Tuesday, September 07, 2010

Day One at DjangoCon

Steve Holden served as master of ceremonies this morning. I got roped in as mic runner during Q&A, a role with which I'm familiar (I was mic runner for Sir Roger Penrose once, another great mind).

The upshot of the first plenary: the Django community is doing a fantastic job of promoting Python's relevance to the "world livingry service industry" (like hotels, rental car agencies and such) however developers are in short supply.

Universities with "emergent technologies" tracks are more likely to be providing some relevant content. Many remain decades behind. In my own view (it's my blog so I get one): high schools could be doing a lot more. Again, I circle the Litvins' text as prototypical, already retrofitted for Python 3.x.

One footnote: now that the Django Pony has become so woven into the lore, some geeks are feeling leery. Is it too late to back away?

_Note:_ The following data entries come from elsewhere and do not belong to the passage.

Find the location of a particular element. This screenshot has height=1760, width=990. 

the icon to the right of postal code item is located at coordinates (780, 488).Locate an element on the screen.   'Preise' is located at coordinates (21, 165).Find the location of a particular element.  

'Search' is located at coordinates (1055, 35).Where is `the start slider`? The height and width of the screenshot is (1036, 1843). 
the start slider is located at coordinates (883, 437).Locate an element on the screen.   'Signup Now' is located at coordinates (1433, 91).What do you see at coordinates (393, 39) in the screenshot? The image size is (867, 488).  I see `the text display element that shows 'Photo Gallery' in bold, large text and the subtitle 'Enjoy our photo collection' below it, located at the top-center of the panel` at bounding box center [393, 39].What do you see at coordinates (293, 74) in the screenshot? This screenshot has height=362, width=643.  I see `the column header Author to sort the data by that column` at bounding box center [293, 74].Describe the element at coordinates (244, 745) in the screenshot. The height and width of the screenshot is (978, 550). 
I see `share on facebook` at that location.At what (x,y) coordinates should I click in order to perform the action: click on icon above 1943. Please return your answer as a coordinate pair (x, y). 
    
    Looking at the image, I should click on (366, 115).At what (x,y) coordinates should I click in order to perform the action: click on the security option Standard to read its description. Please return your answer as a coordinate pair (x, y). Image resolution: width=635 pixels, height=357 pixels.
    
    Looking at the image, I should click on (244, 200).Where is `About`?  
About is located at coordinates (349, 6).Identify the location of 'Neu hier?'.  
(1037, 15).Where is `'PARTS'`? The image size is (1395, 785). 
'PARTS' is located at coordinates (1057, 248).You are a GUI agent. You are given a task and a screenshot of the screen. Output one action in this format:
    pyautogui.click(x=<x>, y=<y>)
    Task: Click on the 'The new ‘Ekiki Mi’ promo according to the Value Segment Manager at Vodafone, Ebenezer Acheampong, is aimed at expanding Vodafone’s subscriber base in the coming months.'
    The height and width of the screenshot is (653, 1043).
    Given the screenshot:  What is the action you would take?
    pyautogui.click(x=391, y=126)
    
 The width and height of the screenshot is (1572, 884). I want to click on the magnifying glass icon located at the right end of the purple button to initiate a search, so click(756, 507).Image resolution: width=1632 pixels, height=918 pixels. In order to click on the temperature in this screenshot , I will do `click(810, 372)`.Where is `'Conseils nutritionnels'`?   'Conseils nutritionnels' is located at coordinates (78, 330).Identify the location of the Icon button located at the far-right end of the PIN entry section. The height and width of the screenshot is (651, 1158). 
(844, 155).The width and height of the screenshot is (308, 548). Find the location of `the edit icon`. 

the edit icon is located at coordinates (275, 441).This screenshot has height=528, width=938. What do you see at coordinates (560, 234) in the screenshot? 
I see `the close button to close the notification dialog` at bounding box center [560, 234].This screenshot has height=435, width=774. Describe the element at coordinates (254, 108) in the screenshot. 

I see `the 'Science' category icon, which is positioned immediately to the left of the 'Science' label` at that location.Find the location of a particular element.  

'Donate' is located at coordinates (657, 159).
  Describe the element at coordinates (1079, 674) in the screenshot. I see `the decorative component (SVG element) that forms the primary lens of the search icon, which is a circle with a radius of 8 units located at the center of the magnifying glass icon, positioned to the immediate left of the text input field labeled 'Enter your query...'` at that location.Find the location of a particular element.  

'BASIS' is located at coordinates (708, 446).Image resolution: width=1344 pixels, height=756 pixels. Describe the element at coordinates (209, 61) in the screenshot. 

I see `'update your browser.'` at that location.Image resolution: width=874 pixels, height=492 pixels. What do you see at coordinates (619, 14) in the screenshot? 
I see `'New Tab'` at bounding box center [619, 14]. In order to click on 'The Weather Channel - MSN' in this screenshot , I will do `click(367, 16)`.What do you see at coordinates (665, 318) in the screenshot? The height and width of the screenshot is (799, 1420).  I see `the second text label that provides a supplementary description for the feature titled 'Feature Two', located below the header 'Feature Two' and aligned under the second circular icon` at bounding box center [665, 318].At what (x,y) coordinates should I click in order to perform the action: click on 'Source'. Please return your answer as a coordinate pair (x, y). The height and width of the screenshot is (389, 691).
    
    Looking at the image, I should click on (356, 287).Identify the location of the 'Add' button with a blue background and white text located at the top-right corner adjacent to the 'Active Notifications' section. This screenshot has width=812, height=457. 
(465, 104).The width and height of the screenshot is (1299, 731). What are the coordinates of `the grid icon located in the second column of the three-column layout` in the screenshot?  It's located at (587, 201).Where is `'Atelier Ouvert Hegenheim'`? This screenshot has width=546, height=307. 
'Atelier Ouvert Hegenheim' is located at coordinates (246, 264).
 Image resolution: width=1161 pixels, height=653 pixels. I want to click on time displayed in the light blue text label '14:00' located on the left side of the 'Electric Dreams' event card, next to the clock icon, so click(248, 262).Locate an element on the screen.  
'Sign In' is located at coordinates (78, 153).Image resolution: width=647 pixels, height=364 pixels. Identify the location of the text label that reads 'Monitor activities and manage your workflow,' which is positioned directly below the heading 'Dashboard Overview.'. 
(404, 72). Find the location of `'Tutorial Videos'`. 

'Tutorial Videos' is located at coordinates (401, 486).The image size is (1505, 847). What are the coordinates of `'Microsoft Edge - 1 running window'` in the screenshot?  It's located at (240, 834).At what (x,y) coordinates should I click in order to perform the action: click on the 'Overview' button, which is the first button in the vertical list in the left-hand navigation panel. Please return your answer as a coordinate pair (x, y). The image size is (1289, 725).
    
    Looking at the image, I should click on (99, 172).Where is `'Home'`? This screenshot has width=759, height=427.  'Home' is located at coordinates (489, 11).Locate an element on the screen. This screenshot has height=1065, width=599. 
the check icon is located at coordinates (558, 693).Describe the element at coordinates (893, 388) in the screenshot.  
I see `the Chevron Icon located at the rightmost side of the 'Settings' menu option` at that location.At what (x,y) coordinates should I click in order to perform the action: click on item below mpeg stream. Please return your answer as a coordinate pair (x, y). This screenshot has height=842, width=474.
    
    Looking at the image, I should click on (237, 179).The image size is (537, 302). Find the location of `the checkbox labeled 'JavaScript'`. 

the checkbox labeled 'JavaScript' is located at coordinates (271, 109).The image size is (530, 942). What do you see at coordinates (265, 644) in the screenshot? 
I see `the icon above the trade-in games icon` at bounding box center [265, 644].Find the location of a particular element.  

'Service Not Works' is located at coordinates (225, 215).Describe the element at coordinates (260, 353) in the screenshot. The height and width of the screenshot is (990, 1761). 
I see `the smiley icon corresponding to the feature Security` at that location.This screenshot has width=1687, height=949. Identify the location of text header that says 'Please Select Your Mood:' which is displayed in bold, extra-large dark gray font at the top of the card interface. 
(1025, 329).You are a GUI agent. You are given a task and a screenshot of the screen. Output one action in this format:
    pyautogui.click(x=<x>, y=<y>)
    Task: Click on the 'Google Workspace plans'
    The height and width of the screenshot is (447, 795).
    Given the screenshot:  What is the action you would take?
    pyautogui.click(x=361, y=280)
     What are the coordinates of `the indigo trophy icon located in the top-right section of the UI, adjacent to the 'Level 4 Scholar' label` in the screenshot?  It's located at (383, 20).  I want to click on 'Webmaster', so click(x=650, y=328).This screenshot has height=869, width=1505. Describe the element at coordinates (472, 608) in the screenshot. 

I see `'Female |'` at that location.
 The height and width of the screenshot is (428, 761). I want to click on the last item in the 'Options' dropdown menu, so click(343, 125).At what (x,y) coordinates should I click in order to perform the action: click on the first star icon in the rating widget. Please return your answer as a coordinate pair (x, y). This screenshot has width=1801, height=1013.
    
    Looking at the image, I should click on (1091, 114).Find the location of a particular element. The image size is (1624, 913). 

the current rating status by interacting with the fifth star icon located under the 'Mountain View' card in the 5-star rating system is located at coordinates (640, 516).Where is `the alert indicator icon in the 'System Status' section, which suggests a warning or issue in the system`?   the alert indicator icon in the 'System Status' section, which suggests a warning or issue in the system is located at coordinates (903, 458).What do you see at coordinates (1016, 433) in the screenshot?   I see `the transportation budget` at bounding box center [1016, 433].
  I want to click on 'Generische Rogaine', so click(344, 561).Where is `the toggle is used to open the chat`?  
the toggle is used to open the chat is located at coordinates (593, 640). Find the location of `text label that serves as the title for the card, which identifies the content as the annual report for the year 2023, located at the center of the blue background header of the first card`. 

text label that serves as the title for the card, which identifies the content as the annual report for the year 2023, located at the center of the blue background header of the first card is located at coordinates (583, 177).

Certainly not everyone feels this way, but yeah, there's that potential for teasing, of being teased, because of one's "flippant" (the word used) mascot.

Steve took the bull by the horns by suggesting we're duty-bound to keep it light in some dimensions, and the Django Pony is the very embodiment of lightness (and yet also opens the psyche to investigations of disappointment, being spoiled, optimism versus pessimism and so forth, not to mention the innocence of youth).